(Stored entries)
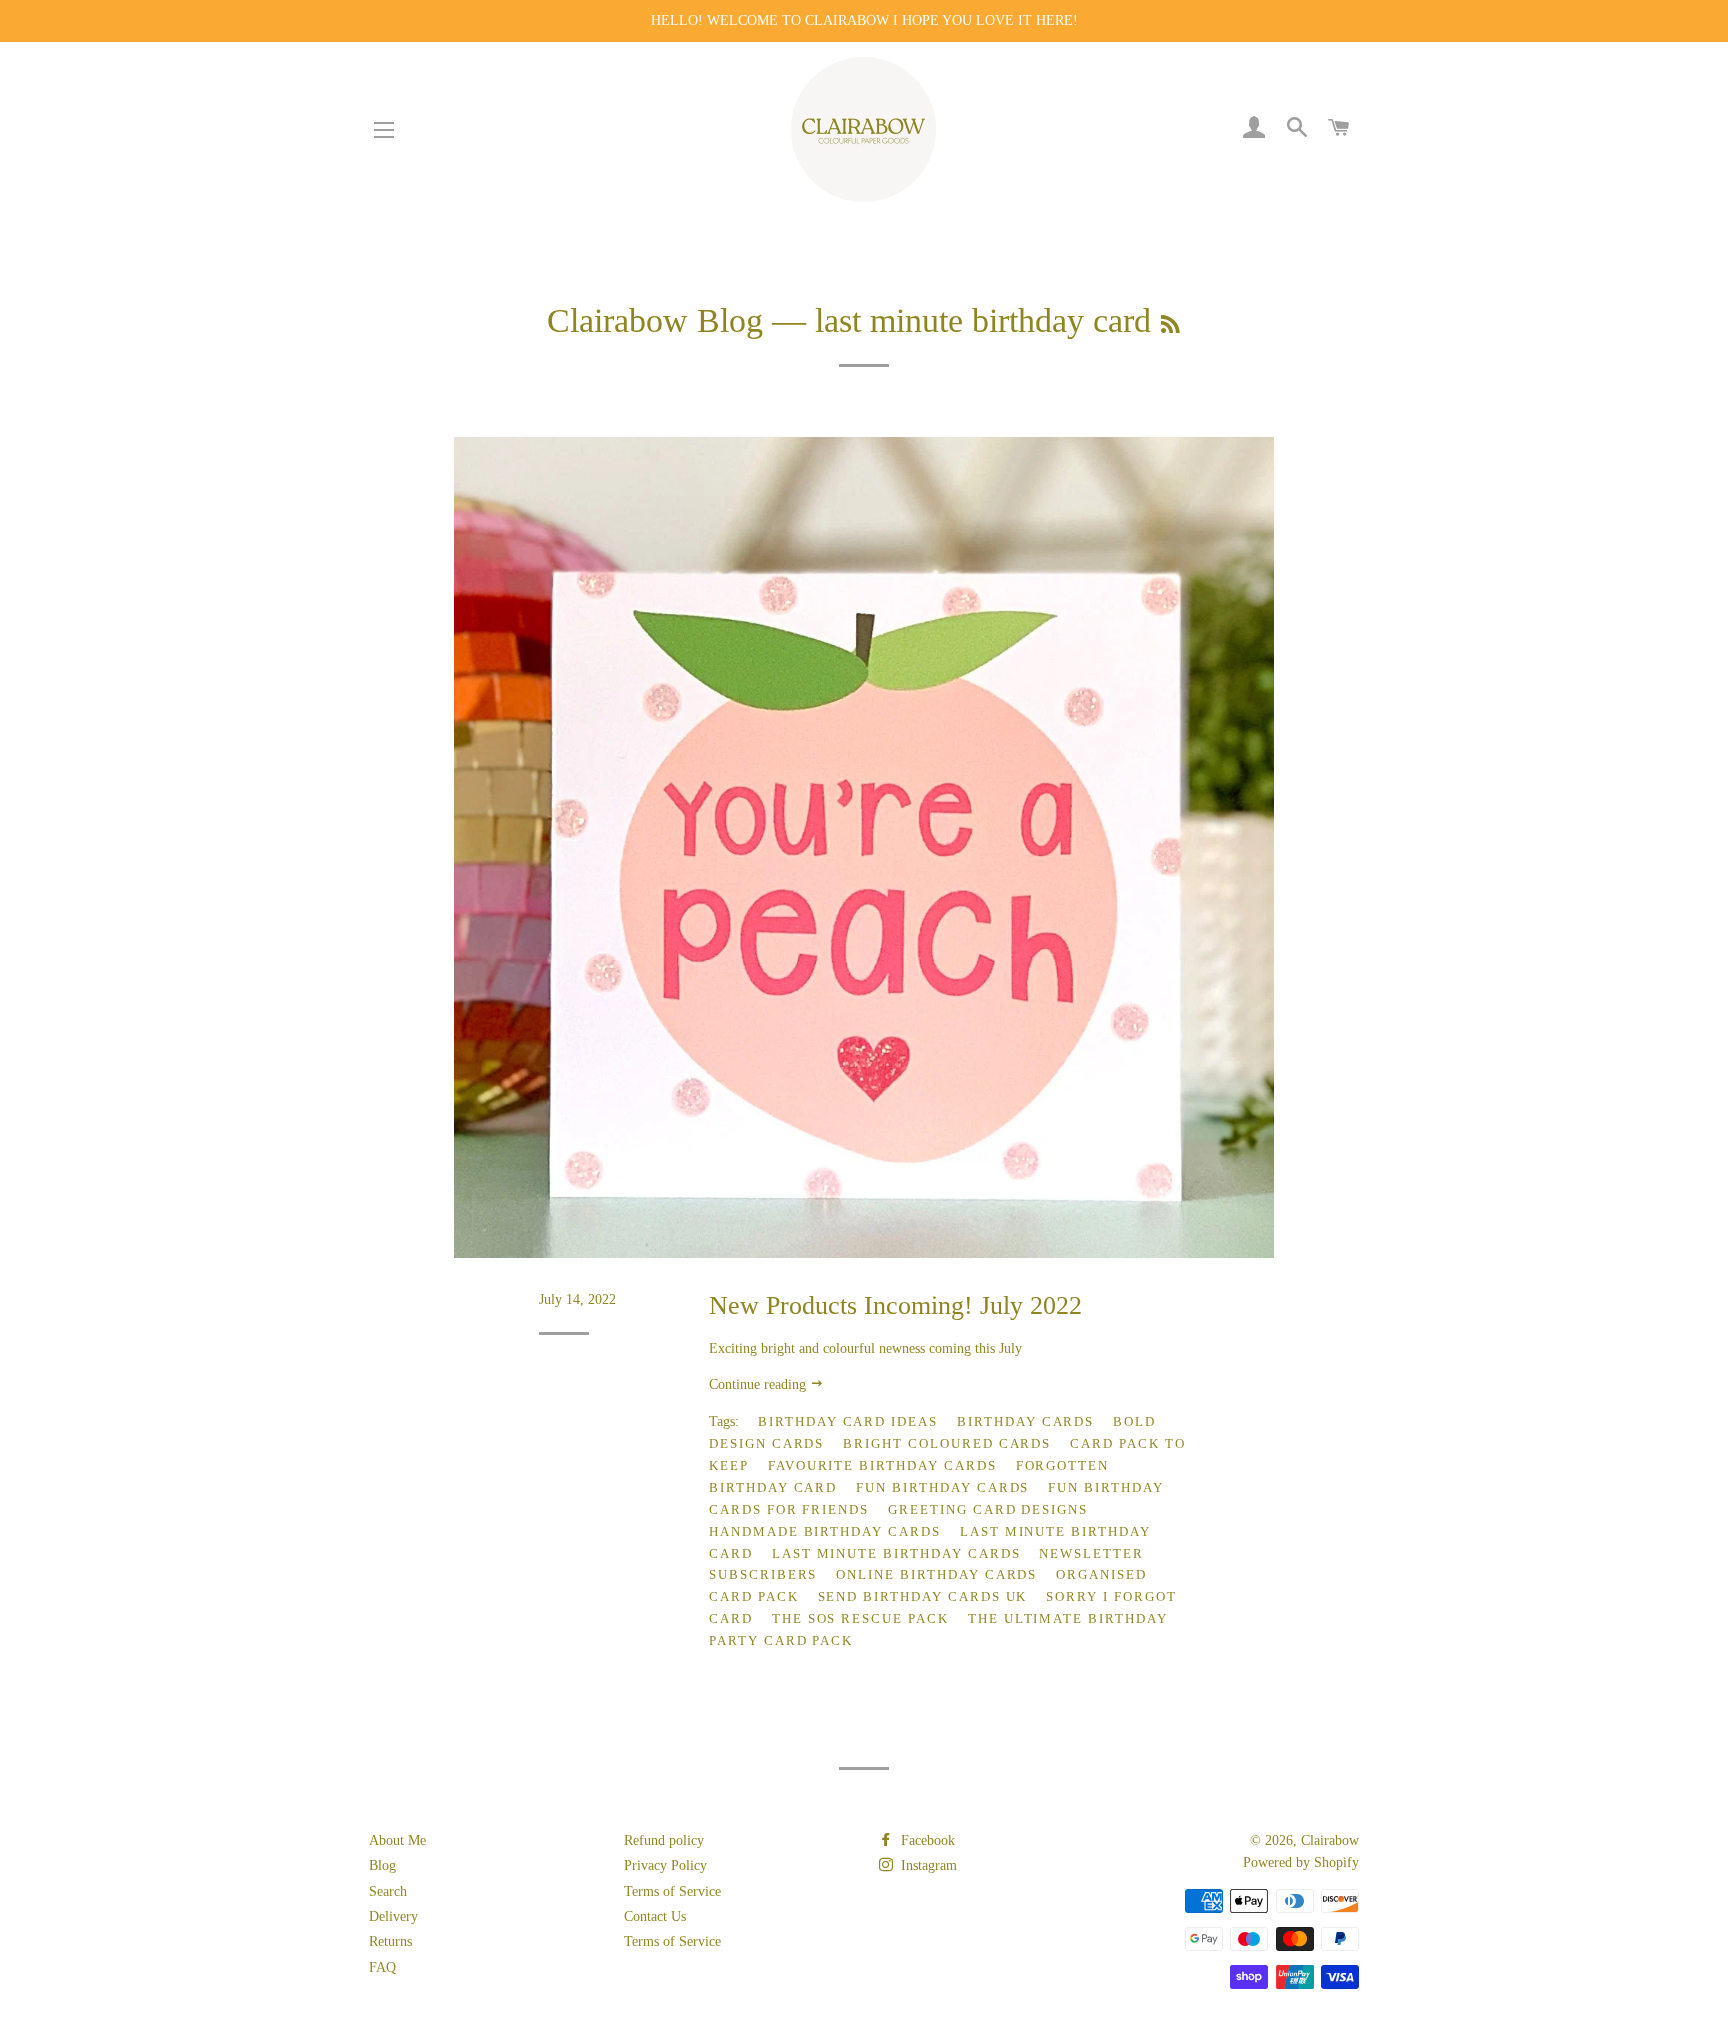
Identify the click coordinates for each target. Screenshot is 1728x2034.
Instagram (927, 1865)
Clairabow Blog (655, 320)
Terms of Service (672, 1891)
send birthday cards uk (923, 1596)
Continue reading (759, 1384)
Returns (390, 1941)
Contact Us (655, 1916)
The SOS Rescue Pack (860, 1618)
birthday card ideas (848, 1421)
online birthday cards (936, 1574)
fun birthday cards (942, 1487)
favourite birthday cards (882, 1465)
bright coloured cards (947, 1443)
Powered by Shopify (1301, 1862)
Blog (382, 1865)
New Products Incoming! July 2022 (895, 1305)
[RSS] (1170, 325)
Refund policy (664, 1840)
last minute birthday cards (896, 1553)
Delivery (393, 1916)
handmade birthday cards (825, 1531)
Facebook (926, 1840)
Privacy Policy (665, 1865)
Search (388, 1891)
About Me (397, 1840)
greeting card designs (988, 1509)
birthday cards (1025, 1421)
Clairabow (1330, 1840)
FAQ (382, 1967)
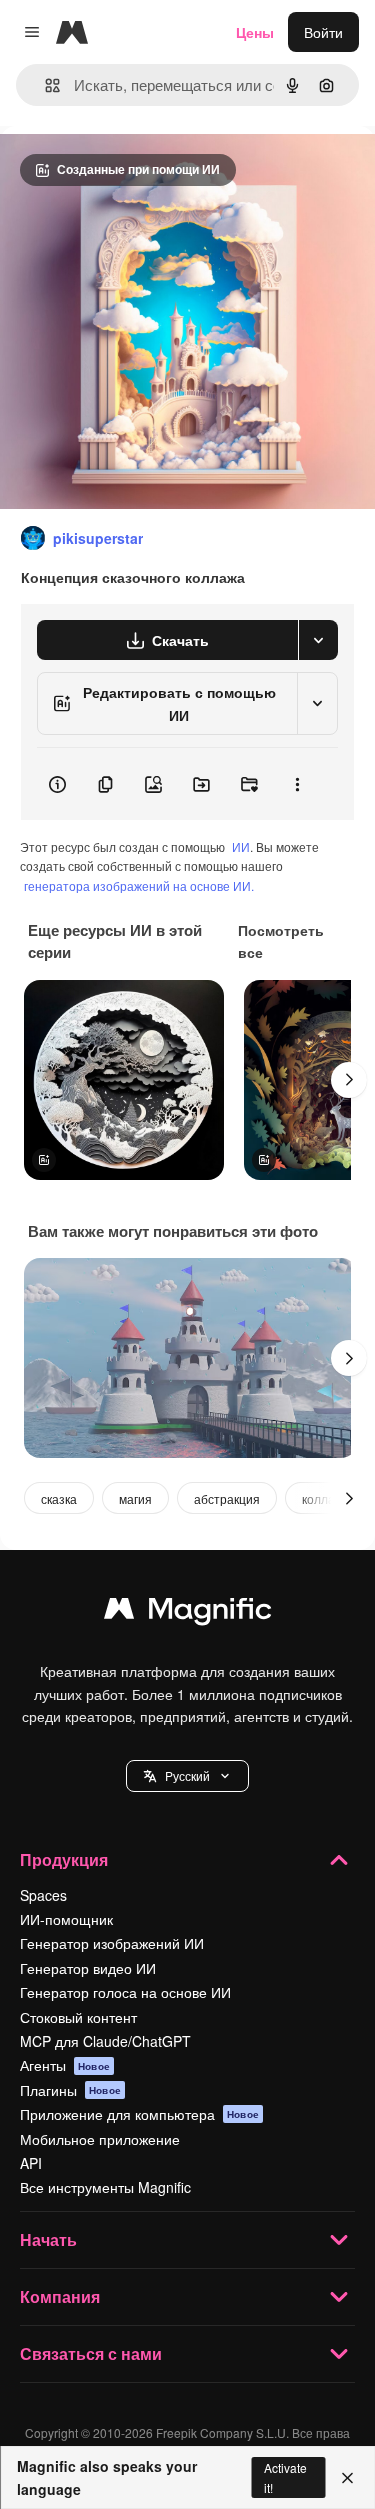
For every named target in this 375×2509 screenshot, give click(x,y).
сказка (59, 1498)
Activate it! (285, 2477)
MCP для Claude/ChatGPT (105, 2041)
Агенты (65, 2065)
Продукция (64, 1859)
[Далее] (349, 1080)
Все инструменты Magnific (105, 2187)
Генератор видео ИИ (88, 1968)
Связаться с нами (91, 2353)
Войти (323, 32)
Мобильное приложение (100, 2139)
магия (135, 1498)
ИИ (241, 846)
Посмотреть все (281, 941)
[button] (187, 1776)
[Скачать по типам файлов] (318, 640)
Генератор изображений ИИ (112, 1943)
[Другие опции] (297, 784)
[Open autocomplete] (44, 85)
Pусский (187, 1775)
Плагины (70, 2090)
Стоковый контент (78, 2017)
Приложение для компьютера (139, 2114)
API (31, 2163)
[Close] (347, 2478)
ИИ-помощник (66, 1919)
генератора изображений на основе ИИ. (139, 885)
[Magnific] (188, 1613)
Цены (255, 32)
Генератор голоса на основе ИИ (125, 1992)
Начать (48, 2239)
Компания (60, 2296)
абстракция (227, 1498)
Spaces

### [ASSIGNMENT]
The entries above must be output exactly, with every image left out.

### [PROBLEM SOLUTION]
Identify the click coordinates for each target. Screenshot is 1728x2034.
Instagram (927, 1865)
Clairabow Blog (655, 320)
Terms of Service (672, 1891)
send birthday cards uk (923, 1596)
Continue reading (759, 1384)
Returns (390, 1941)
Contact Us (655, 1916)
The SOS Rescue Pack (860, 1618)
birthday card ideas (848, 1421)
online birthday cards (936, 1574)
fun birthday cards (942, 1487)
favourite birthday cards (882, 1465)
bright coloured cards (947, 1443)
Powered by Shopify (1301, 1862)
Blog (382, 1865)
New Products Incoming! July 2022 (895, 1305)
[RSS] (1170, 325)
Refund policy (664, 1840)
last minute birthday cards (896, 1553)
Delivery (393, 1916)
handmade birthday cards (825, 1531)
Facebook (926, 1840)
Privacy Policy (665, 1865)
Search (388, 1891)
About Me (397, 1840)
greeting card designs (988, 1509)
birthday cards (1025, 1421)
Clairabow (1330, 1840)
FAQ (382, 1967)
For every named target in this 375×2509 screenshot, give click(x,y).
сказка (59, 1498)
Activate it! (285, 2477)
MCP для Claude/ChatGPT (105, 2041)
Агенты (65, 2065)
Продукция (64, 1859)
[Далее] (349, 1080)
Все инструменты Magnific (105, 2187)
Генератор видео ИИ (88, 1968)
Связаться с нами (91, 2353)
Войти (323, 32)
Мобильное приложение (100, 2139)
магия (135, 1498)
ИИ (241, 846)
Посмотреть все (281, 941)
[button] (187, 1776)
[Скачать по типам файлов] (318, 640)
Генератор изображений ИИ (112, 1943)
[Другие опции] (297, 784)
[Open autocomplete] (44, 85)
Pусский (187, 1775)
Плагины (70, 2090)
Стоковый контент (78, 2017)
Приложение для компьютера (139, 2114)
API (31, 2163)
[Close] (347, 2478)
ИИ-помощник (66, 1919)
генератора изображений на основе ИИ. (139, 885)
[Magnific] (188, 1613)
Цены (255, 32)
Генератор голоса на основе ИИ (125, 1992)
Начать (48, 2239)
Компания (60, 2296)
абстракция (227, 1498)
Spaces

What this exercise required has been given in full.